I tend to let my emotions rule my world. When I read, see or hear something really sad, whether real-life or fictional — i.e. spouses dying, children with terminal illnesses, child abuse, sexual assault, people battling with addiction — I sometimes can’t shake it for weeks. It stays on my brain. Sometimes I’ll even avoid reading or watching something because I know it will affect me for longer than I would like.
And thank God Extreme Makover Home Edition isn’t on the air anymore. Husband really liked that show and for the last several years I’ve refused to watch it with him. Within two minutes of the show starting I can’t stop crying. It’s just too sad.
I’ve always been an emotional person. I have high highs and low lows. I get really excited about things. My friends tell me that I’m always the first person they call with exciting news because they know I’ll be so excited for them.
I also take some things to heart more than I should. Is it possible to have too much empathy? It’s something that I’ve managed better as I’ve gotten older.
In my life today, I think my biggest challenge is not getting too emotionally caught up in certain aspects of motherhood. What mother doesn’t always want to do the “best” or “right” thing for their kids? After reflection, I think my subconscious fear is that one “mistake” or one single decision is going to impact my kids’ lives forever. As if I only have one shot. As if the one day (or 20 days over the course of their childhood) that I go out of my mind with anger is going to be their only memory of their childhood.
Honestly, it’s not a real fear; it’s not something I think about on a daily basis. But I think my personality and temperament of:
a) wanting to control
b) wanting to do everything “right,” and
c) getting overly emotionally invested,
Sometimes leads to this “all or nothing” subconscious fear.
So anyway. Not only am I realizing that this isn’t realistic, I’m also realizing I need to cut myself a break. There needs to be more of a margin for error (for me and the kids).

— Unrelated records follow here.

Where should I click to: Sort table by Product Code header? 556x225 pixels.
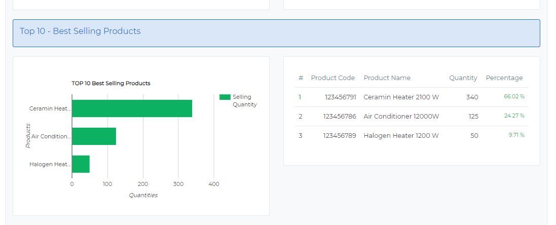click(x=332, y=78)
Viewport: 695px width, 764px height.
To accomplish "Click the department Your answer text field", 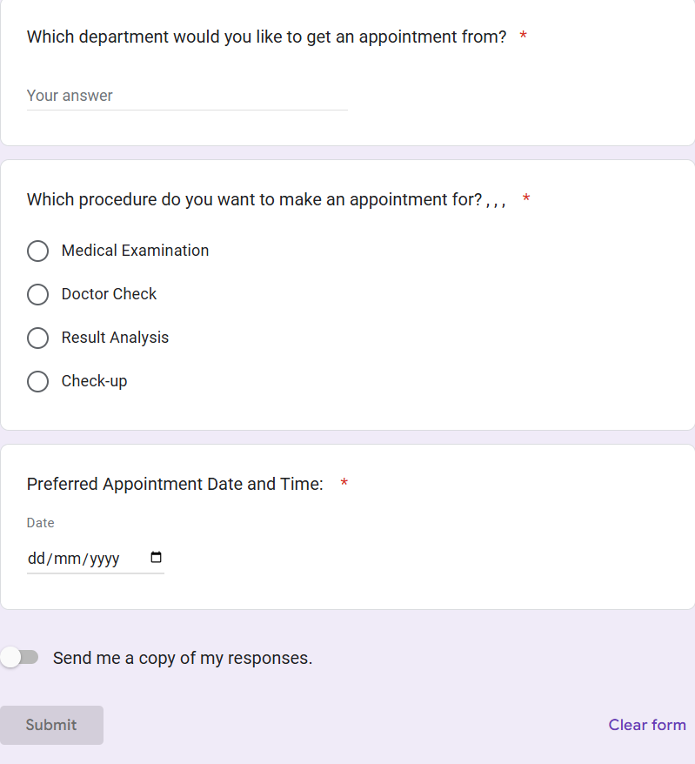I will point(187,96).
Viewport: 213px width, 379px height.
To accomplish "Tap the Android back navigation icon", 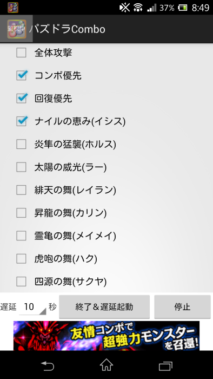I will [x=47, y=365].
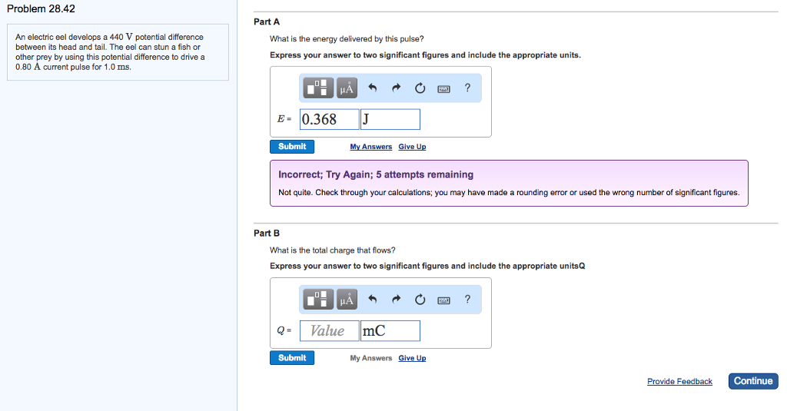Click the Q Value input field
787x411 pixels.
[x=329, y=331]
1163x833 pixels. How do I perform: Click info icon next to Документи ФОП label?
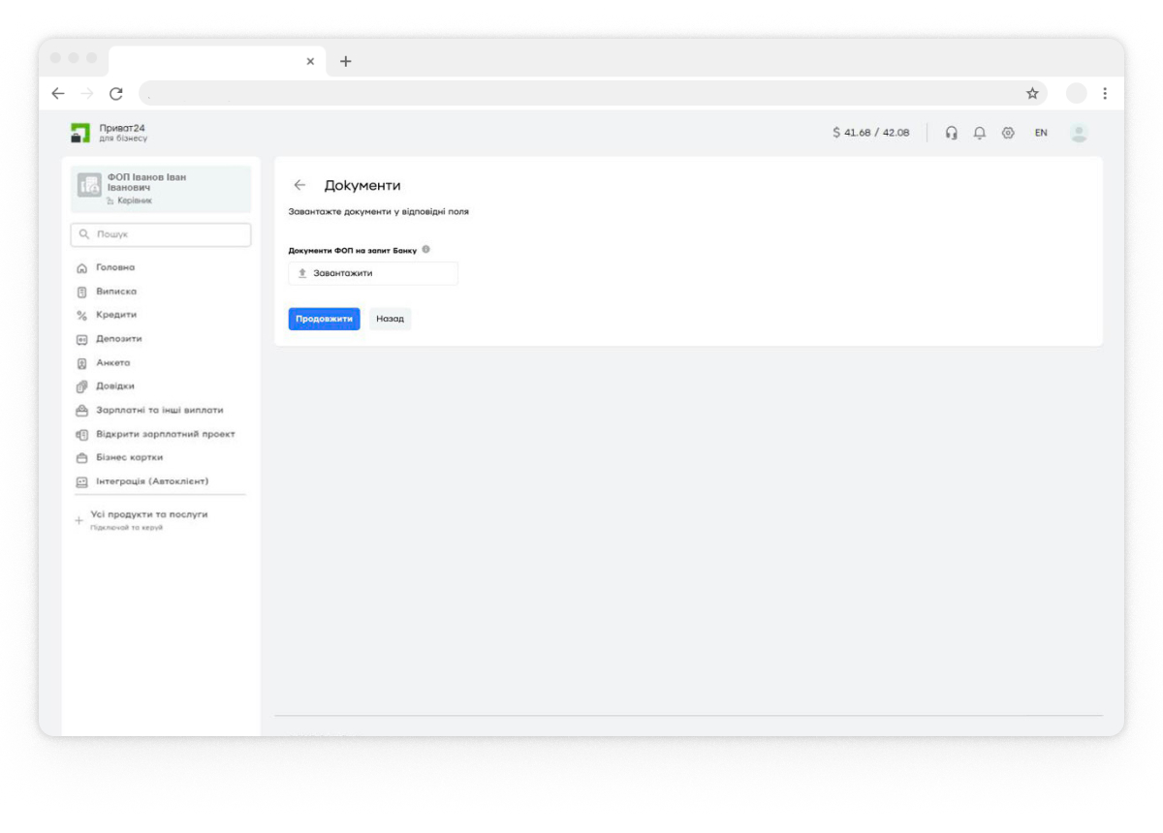coord(426,250)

We are human, after all. People get mad. Sometimes really mad. It’s not the norm in my household. I feel terrible, I apologize to my kids and we move on.
I need to just let it go instead of hanging onto it and feeling terrible for days.
In my last post I wrote about how frustrated I was with Bean and her typical terrible two behavior.
I was venting, and over-the-top, and being dramatic, and not at all objective because I was getting out the culmination of all my pent-up frustration over the last several months. And we had had a rough morning.
(I also was trying to be funny with my quip about my mental image of her “running away” from bad things like drugs, peer pressure, etc., when she’s quite literally running away from me because she doesn’t want to do things. I think it’s kind of funny to see her naked butt in my head.)
It’s not that I don’t trust my gut, or trust my instincts, sometimes we just need to vent. And sometimes another perspective is helpful.
Sometimes when you’re in the thick of things you lose sight of the overall perspective. The “can’t see the forest through the trees,” sort of thing. Being an emotional person, this is the type of thing I struggle with when it comes to myself — I can console another mom (or person) all day long, but then I’m really hard on myself.
You would think that with Bean being my second child I would remember that these are phases, and they pass. They just really suck while in you’re in them.
After the last post I had two friends share this message with me (“I Don’t Want to Raise a Good Child”) about raising spirited kids, and it was exactly what I needed to hear.
In particular, this part:
“I don’t know what mama needs to hear this today. But let me encourage you from the bottom of my heart with three simple mothering perspectives you must hang on to:
1. Don’t take too much credit for their good.
2. Don’t take too much credit for their bad.
3. Don’t try to raise a good child. Raise a God-following adult.
You have no idea how much this meant to me: “I don’t know what mama needs to hear this today.” I felt like God was speaking directly to me.
It’s exactly what I needed to hear.
Oh, and one more thing. If you haven’t been introduced to Momastery yet, please, let me introduce you. Because I started reading Momastery in January, and once again, I felt like it was God (via Glennon) speaking directly to me.
- About losing your schmit with your kids: http://momastery.com/blog/2012/01/24/closer-to-fine/
- About bullying, homosexuality and religion (and what if one of your kids was gay): http://momastery.com/blog/2012/01/22/a-mountain-im-willing-to-die-on-2/
- About addiction and recovery (Glennon is a recovering alcoholic and bulimic; it’s not something that I’ve ever personally struggled with, or even known anyone who has struggled with it, but I find myself being drawn to this topic): http://momastery.com/blog/2012/01/27/recovery-2/
- About what it feels like to have three kids: http://momastery.com/blog/2012/01/29/one-two-three-4/
All four of these posts came in a span of one week. Every single one of them spoke to me.
I. LOVE. HER.
The greatest thing that I took away from her addiction post was that when you don’t know what else to do, pray to God and alternate between “Thank you” and “Help me.”
I think everyone can use that advice.
Another thing that was exactly what I needed to hear.